Given exercise 1:
In the news article on the Israeli coalition, swap "collapse" for "breakup" and reproduce the passage from "But a pair of" to "in the alliance.".
Given exercise 2:
According to the news article on the Israeli coalition, what has the new, unauthorized Jewish settlement in the occupied West Bank set off?

Text provided:
== == ==
JERUSALEM — Not a lot binds the new Israeli government. It’s an unwieldy and incoherent coalition of right-wingers, leftists, centrists and Islamists that many fear won’t survive more than a few months, let alone years.
But a pair of recent decisions, both related to the most divisive issue in Israel, the Palestinian conflict, show how the government seems to have found, so far at least, a way to maneuver through a maze of sensitive issues while avoiding collapse: by tilting to the right, while giving its leftist and Arab members just enough concessions to justify staying in the alliance.
The latest example was how it dealt with a new, unauthorized Jewish settlement in the occupied West Bank that has set off daily protests by local Palestinians. Pull it down, and Naftali Bennett, the hard-right prime minister, risked angering his pro-settler base. Let it remain, and he might have prompted his left-wing and Islamist allies to reconsider their involvement in the coalition.
== == ==
Data:
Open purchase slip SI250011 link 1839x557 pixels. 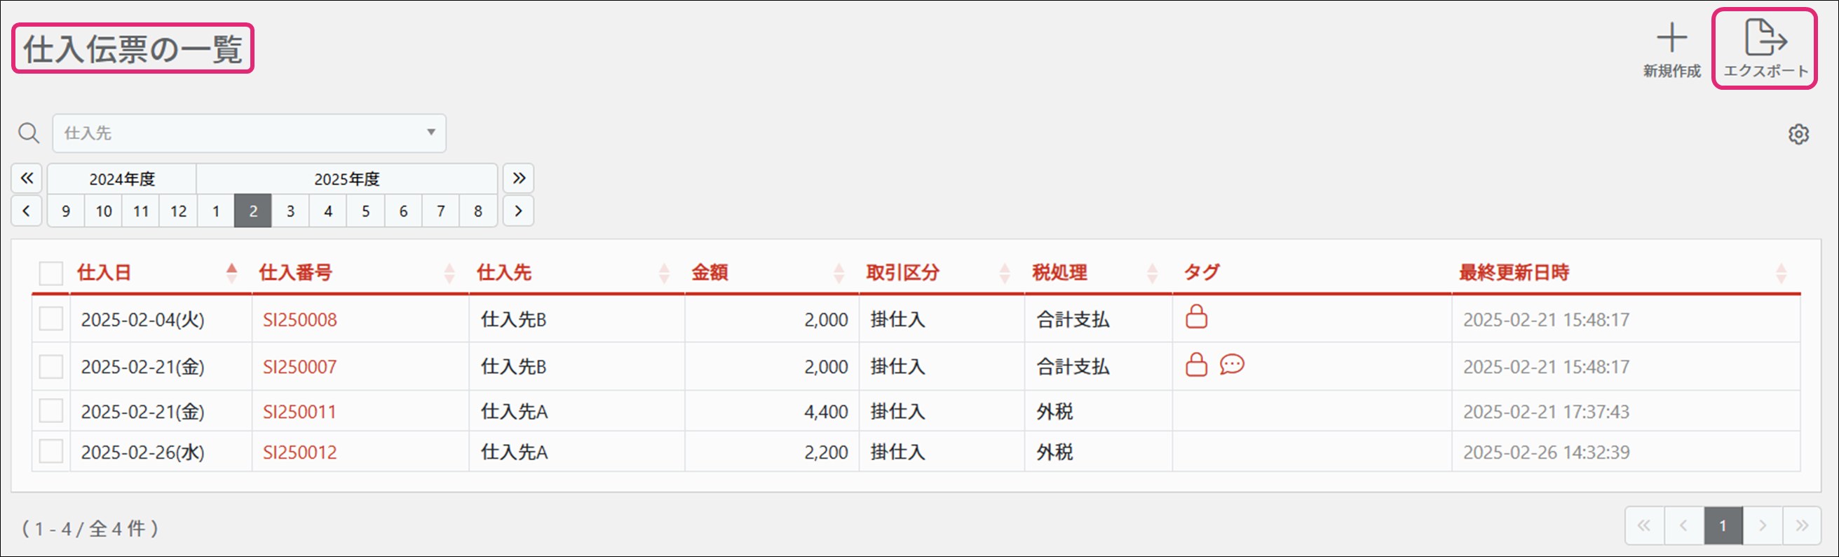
== == ==
Task answer 1:
But a pair of recent decisions, both related to the most divisive issue in Israel, the Palestinian conflict, show how the government seems to have found, so far at least, a way to maneuver through a maze of sensitive issues while avoiding breakup: by tilting to the right, while giving its leftist and Arab members just enough concessions to justify staying in the alliance.

Task answer 2:
Daily protests by local Palestinians.